あたたかい応援団の存在からも、その人柄が垣間見えます。
育成ドラフト13位ルーキーの塩士暖投手。石川県輪島市出身。MAX145キロの直球と精度の高い変化球が評価され、地元の門前高校から育成指名を受けました。高校時代にはノーヒットノーラン(6回参考記録)を達成したこともある将来性豊かな長身右腕です。
1か月半ほど、腹直筋の張りのためリハビリ組でトレーニングを行ってきましたが、8月15日の3軍の練習試合(タマスタ筑後)で復帰登板。社会人野球の名門、西部ガスとの一戦で2番手として4回のマウンドに上がり、1回無安打2四球1失点でした。

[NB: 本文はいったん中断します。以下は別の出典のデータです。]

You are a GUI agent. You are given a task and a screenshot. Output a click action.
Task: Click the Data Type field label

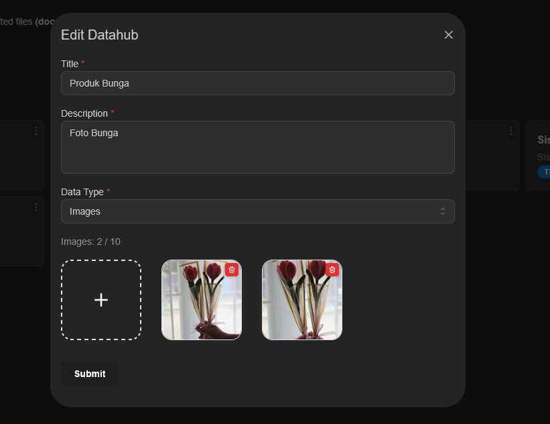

塩士投手は「ちょっと緊張しました。自分の課題であるツースリーからの粘りが、今日も粘りきれないところはあったんですけど、社会人の強いチーム相手に、自分の自信のある真っ直ぐで空振りを取れたのは1つ自信になりました」と振り返りました。
地元から来てくれた「暖」の”応援団”
まだプロ入りして、実戦は3試合目。これからの投手ですが、既に熱烈な応援団にエールを送られています。
復帰登板となったこの日、タマスタ筑後のスタンドには「暖」と手書きのうちわや応援グッズを大事に携える4人の”応援団”の姿がありました。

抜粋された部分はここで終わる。